Residents could display the number of ill in a household, along with the total number of inhabitants.

 

Monitoring crews, equipped with wireless PDA's and binoculars, drove the neighborhoods and entered in the information which was used to print Rx labels for needed medications.

 

While perhaps not appropriate for all neighborhoods (apartment buildings would be problematic, I should think), this sort of approach would seem to eliminate some of the dangers, and bottlenecks, of approaching each household individually.

 

The State's office of Preparedness and Response will analyze reports from this drill over the next 60 days to determine how effective, and practical, this approach is.

 

This from Gazette.net.

 

 

 

 

Thursday, June 26, 2008

Pandemic flu drill tests city’s readiness

Lessons from ‘very important’ excercise could be applied to other disasters

by Elahe Izadi | Staff Writer

 

 

A pandemic flu has hit hundreds of homes in Laurel, forcing families to stay indoors and quarantine themselves.
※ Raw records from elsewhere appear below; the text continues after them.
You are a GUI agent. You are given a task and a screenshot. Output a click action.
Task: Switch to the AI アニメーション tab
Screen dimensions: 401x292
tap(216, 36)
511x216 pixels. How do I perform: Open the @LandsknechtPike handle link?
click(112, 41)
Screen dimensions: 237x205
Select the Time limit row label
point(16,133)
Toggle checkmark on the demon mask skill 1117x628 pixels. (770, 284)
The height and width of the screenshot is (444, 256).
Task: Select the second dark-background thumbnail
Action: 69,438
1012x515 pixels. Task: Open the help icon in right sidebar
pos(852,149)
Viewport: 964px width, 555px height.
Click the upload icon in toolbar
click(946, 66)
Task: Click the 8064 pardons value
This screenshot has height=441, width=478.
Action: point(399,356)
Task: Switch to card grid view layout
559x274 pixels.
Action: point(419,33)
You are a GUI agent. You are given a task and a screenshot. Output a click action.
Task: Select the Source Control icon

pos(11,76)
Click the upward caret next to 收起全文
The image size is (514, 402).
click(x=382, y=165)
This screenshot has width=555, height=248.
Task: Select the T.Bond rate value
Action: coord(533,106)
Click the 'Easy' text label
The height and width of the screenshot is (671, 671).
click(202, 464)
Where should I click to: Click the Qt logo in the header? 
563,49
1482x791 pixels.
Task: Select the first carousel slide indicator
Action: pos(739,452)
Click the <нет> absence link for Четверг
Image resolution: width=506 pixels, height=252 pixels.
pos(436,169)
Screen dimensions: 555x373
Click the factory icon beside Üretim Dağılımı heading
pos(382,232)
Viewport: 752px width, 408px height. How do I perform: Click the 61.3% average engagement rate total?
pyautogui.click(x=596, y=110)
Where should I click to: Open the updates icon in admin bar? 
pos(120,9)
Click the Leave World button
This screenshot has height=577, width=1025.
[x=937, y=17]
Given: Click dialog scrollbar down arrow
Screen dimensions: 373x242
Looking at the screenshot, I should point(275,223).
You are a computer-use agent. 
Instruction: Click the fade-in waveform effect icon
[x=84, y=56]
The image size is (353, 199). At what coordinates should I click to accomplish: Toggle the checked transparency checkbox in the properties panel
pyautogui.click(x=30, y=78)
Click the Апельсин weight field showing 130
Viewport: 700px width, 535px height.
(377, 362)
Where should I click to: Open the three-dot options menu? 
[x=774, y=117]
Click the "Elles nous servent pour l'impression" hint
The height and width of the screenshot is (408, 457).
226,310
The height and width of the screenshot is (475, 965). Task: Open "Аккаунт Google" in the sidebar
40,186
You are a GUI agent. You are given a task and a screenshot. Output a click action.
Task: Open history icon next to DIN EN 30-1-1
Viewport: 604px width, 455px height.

That was the scenario on June 18 when police officers, city officials and about 85 volunteers participated in the city’s pandemic flu drill. The drill, which tested Laurel’s ability to respond to such an emergency, was part of statewide drill of responding to a 5- to 12-week-old pandemic flu epidemic.

 

The group was briefed in the Laurel City Council Chambers before heading out in police cars, armed with electronic devices and bright yellow vests. Their mission was to identify residents with a highly infectious influenza strain and get them the medications they need before the flu spread any more.

 

The city sent placards to 800 homes in three neighborhoods - Ashford, Laurel Hills and section one of the Villages at Wellington. About 300 homes participated, a larger-than-anticipated turnout, Flemion said.

 

Residents randomly chose to display placards that either said they were infected or not infected. Infected homes also listed the number of residents and who was sick.

 

Volunteers in police cars used binoculars to read the information, which they marked down in a Juno, a personal digital assistant. The Internet-capable device instantly transmitted the information to Information Technology professionals back at the emergency center set up at the Laurel Armory, who printed medication labels for infected residents. A point of distribution was then set up for infected residents to pick up medication.

 

Before, the process of documentation was all done by hand with paper that had to be taken back to the emergency operations center, Flemion said.